■ What is needed ■
Starting at the line that contains "Click the Retail Media value 891", quote every line through the end of the entries, word for word, skipping the pictures.

■ Data records ■

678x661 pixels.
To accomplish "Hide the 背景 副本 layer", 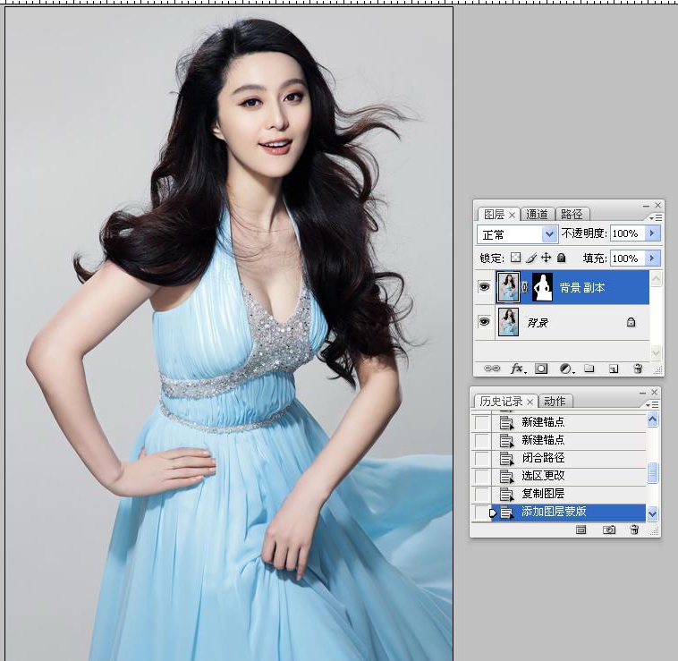I will [484, 287].
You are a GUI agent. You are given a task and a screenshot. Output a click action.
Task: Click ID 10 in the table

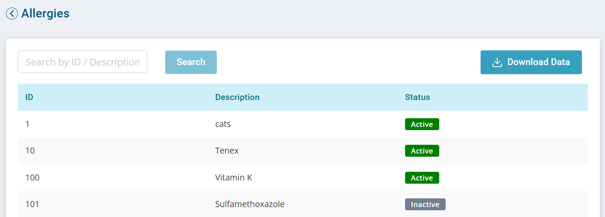[x=30, y=151]
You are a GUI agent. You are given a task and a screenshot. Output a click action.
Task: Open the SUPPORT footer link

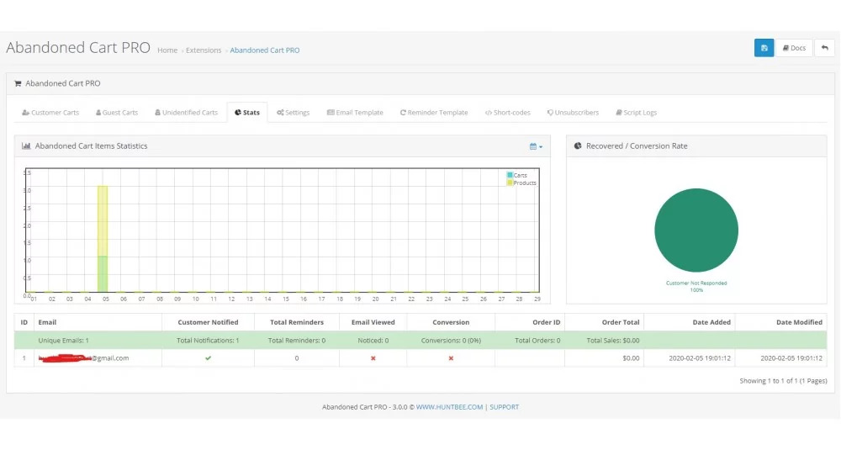504,407
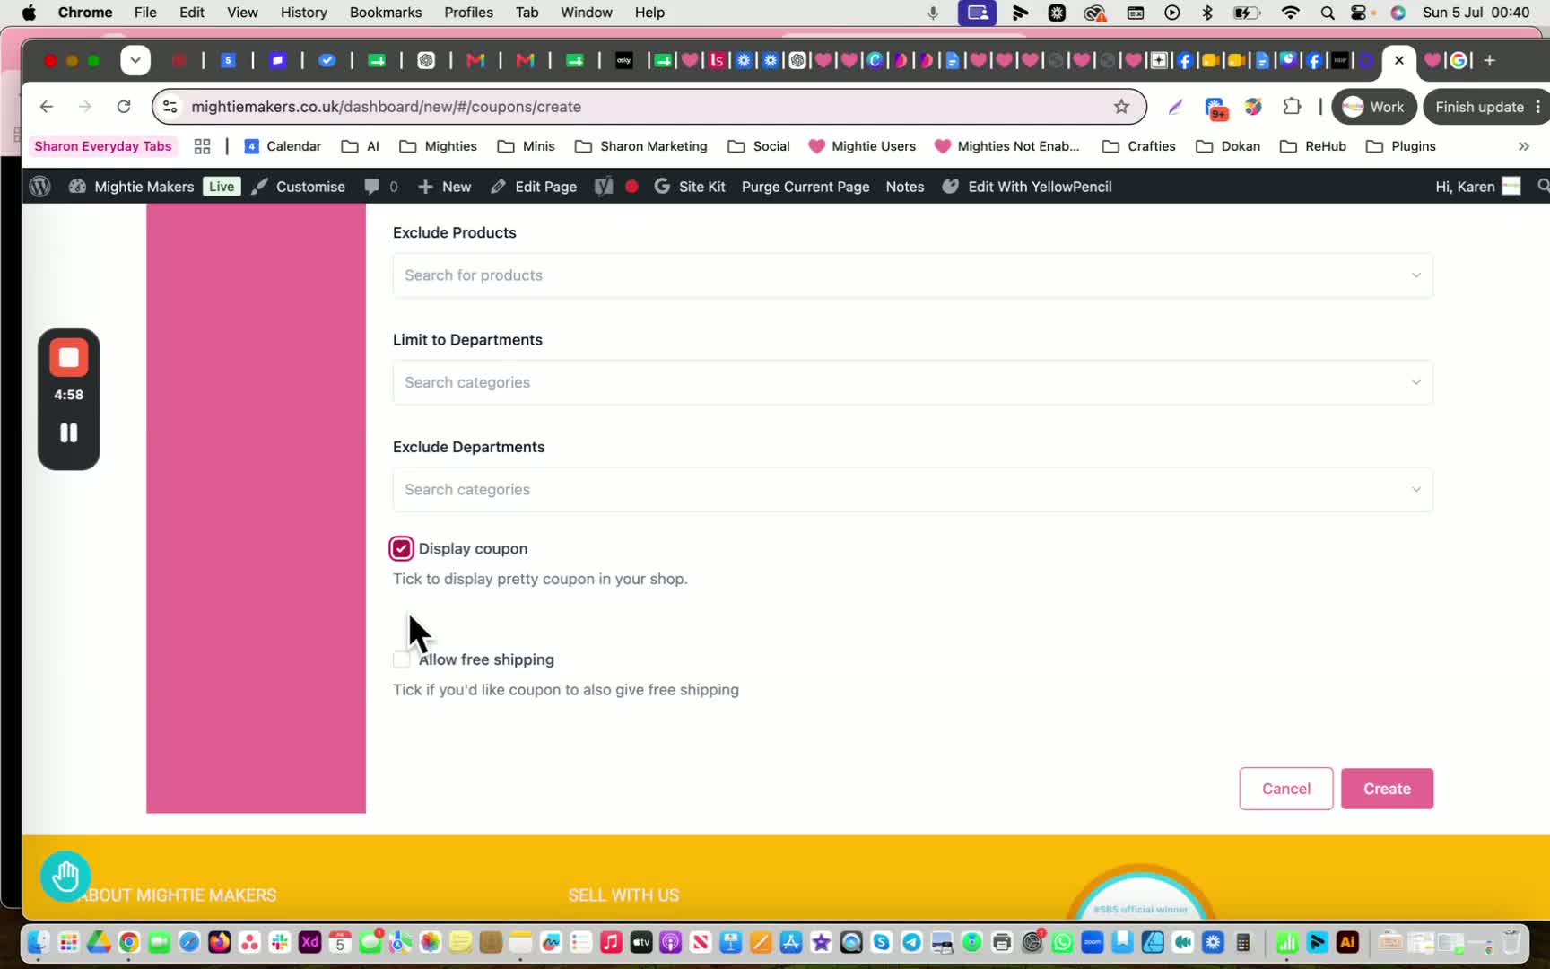Open the Sharon Marketing bookmarks folder
Screen dimensions: 1550x969
(x=640, y=146)
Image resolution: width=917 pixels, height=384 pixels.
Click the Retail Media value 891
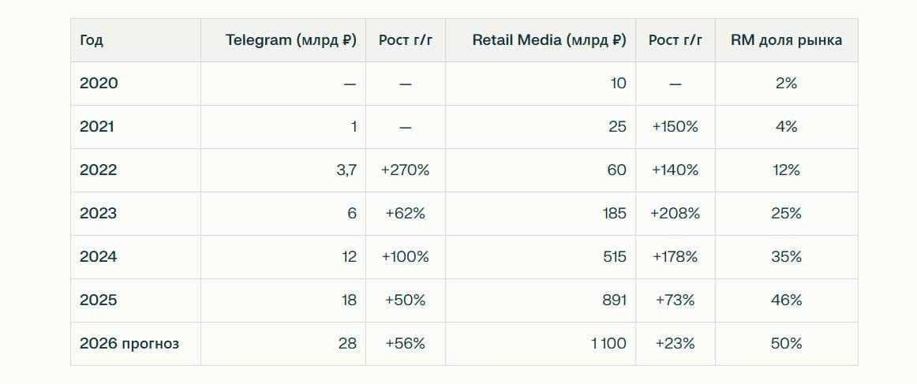pos(615,300)
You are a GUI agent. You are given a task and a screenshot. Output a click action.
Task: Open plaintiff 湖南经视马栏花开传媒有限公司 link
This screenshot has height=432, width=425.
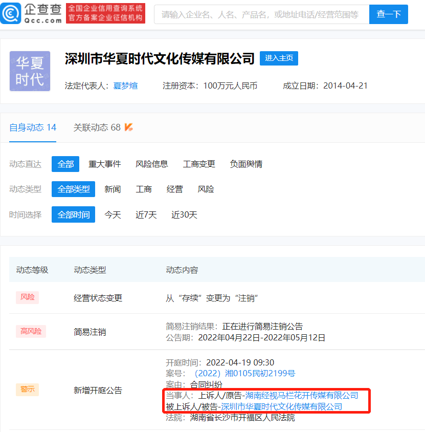coord(302,395)
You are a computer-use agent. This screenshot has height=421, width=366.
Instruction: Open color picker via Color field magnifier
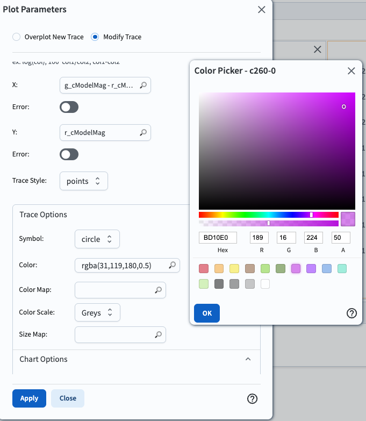[172, 265]
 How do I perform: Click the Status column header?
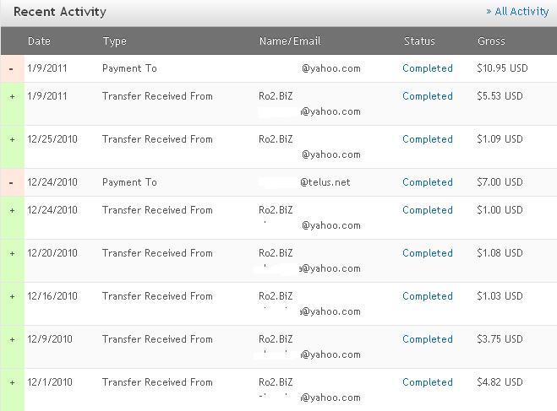point(419,41)
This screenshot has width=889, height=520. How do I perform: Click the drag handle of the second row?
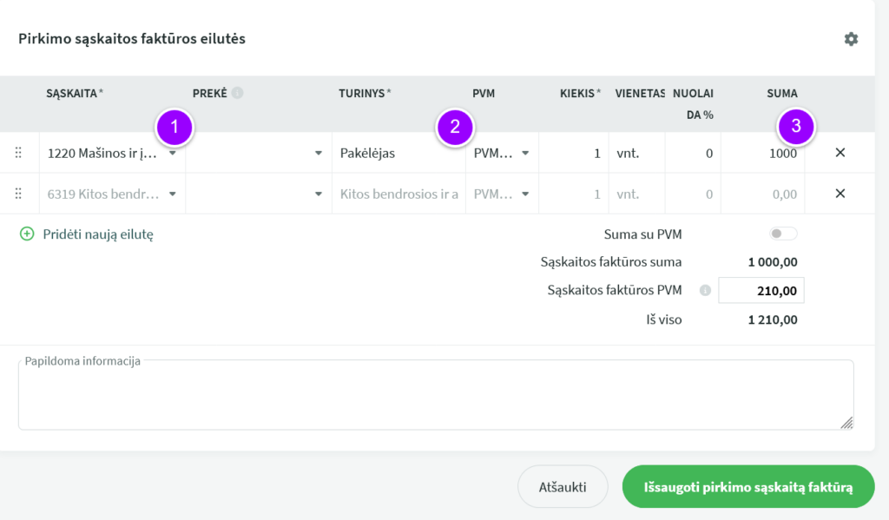click(18, 194)
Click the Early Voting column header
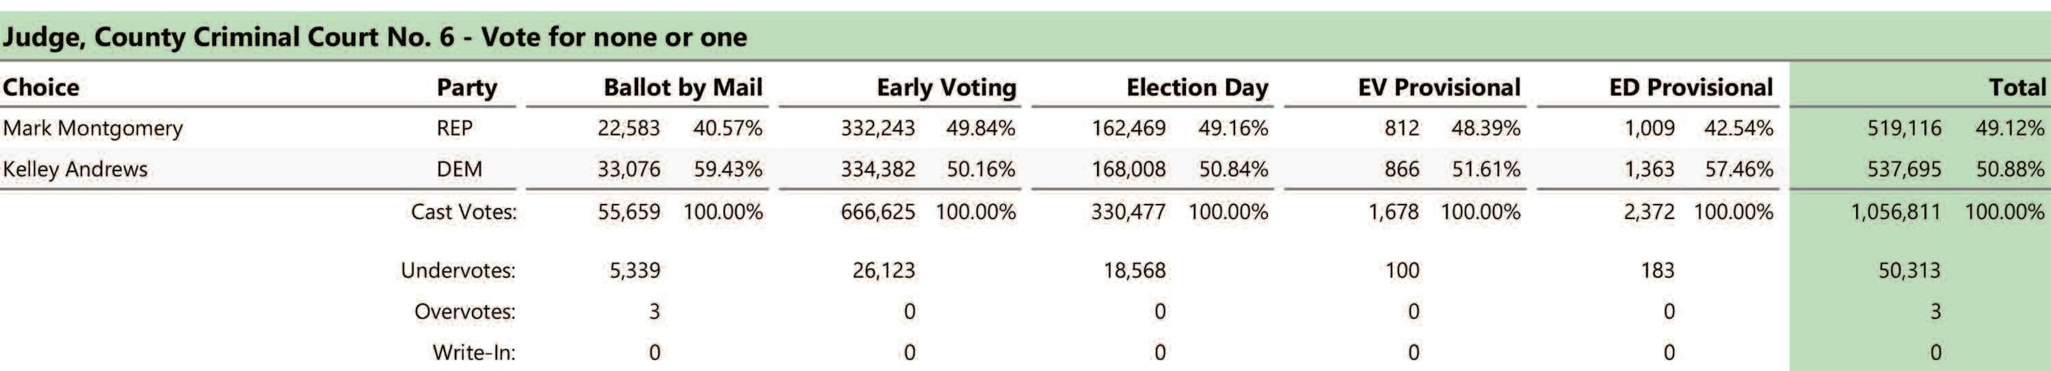 [946, 88]
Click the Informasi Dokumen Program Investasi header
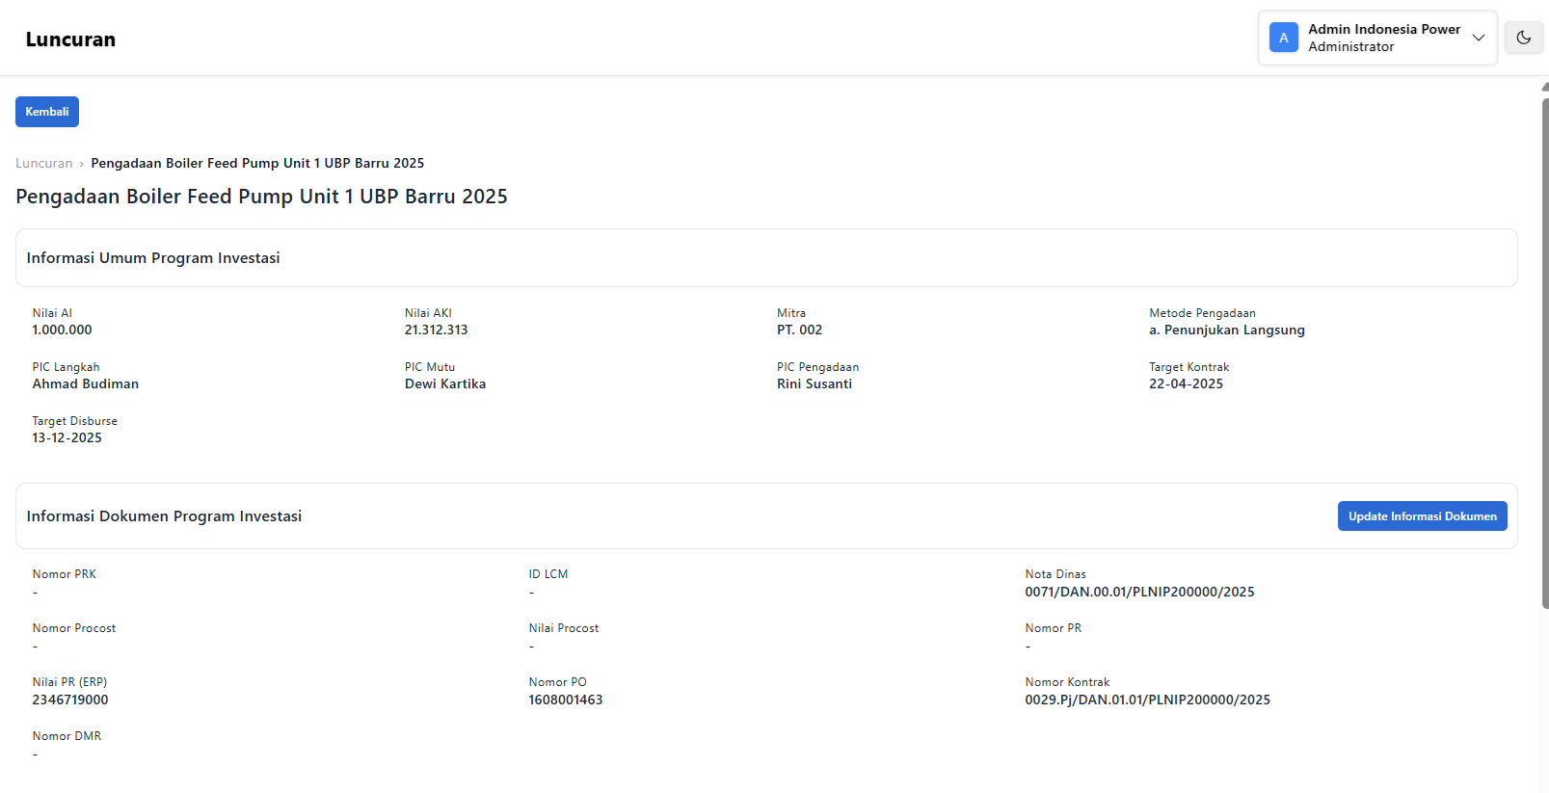 click(x=164, y=516)
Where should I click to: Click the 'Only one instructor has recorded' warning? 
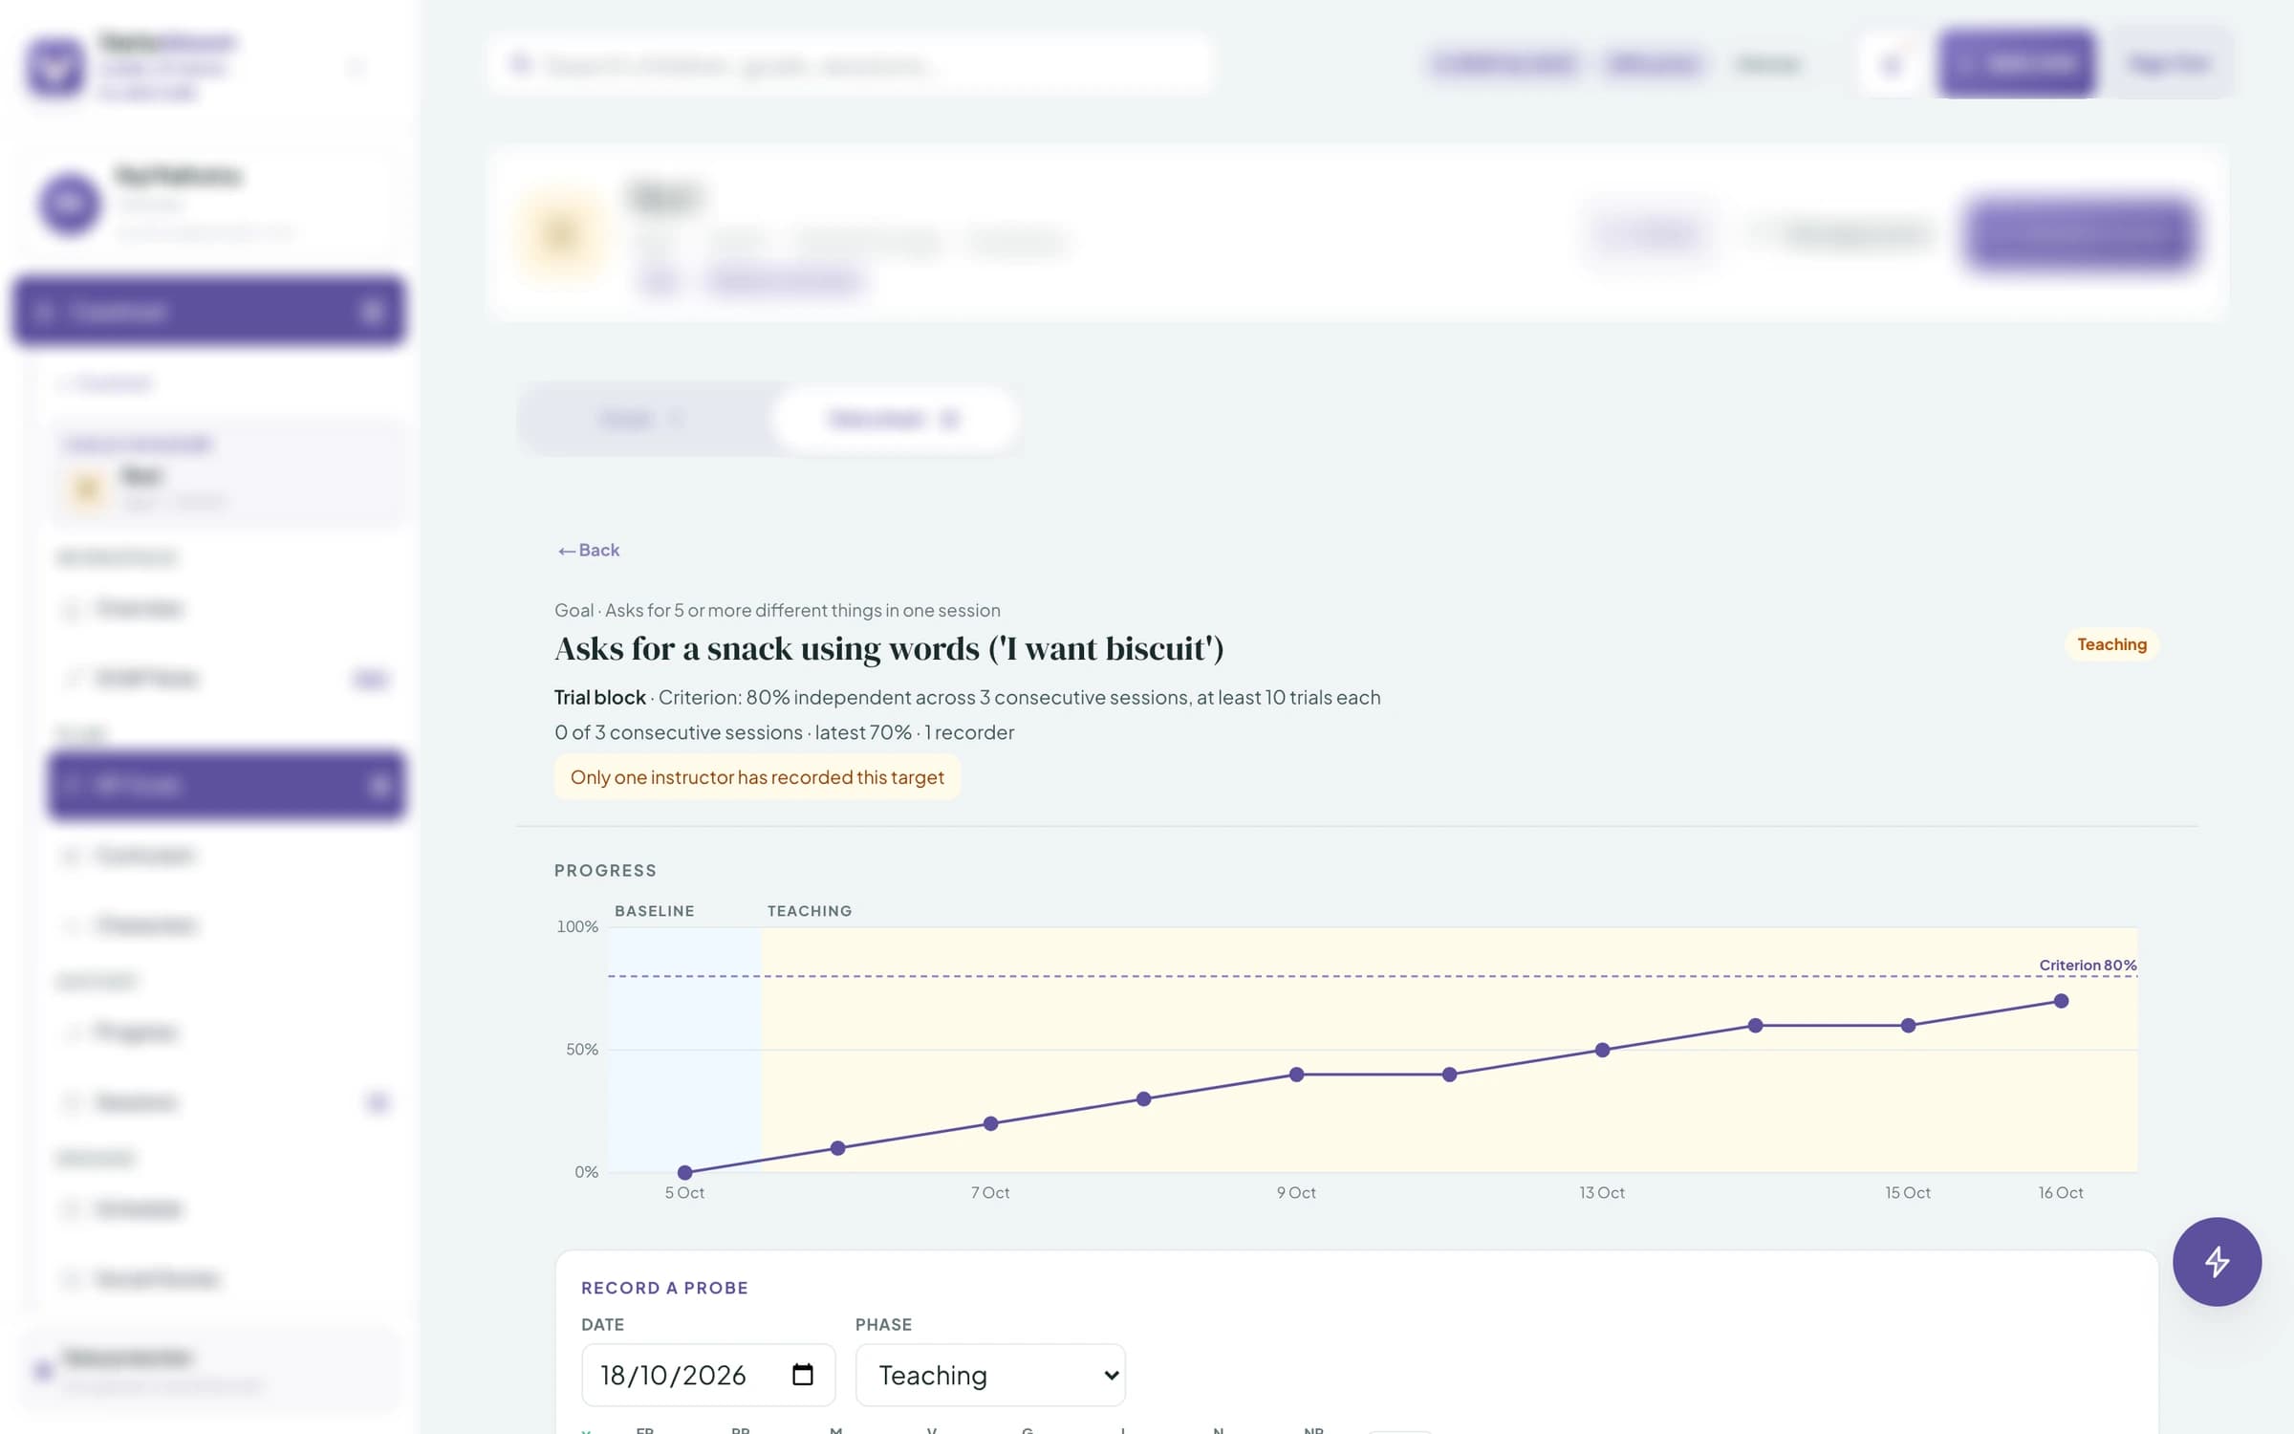point(757,777)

■ Solution to the problem ■
Click the Retail Media value 891
pos(615,300)
You are a GUI agent. You are given a task and a screenshot. Output a click action.
Task: Open plaintiff 湖南经视马栏花开传媒有限公司 link
This screenshot has height=432, width=425.
coord(302,395)
You are a computer-use agent. This screenshot has height=421, width=366.
Instruction: Open color picker via Color field magnifier
[172, 265]
 How do I perform: Click the Status column header?
point(419,41)
This screenshot has width=889, height=520. How do I perform: Click the drag handle of the second row?
click(18, 194)
Click the Early Voting column header
 [946, 88]
Click the Informasi Dokumen Program Investasi header
 click(x=164, y=516)
Where should I click to: Click the 'Only one instructor has recorded' warning? 
point(757,777)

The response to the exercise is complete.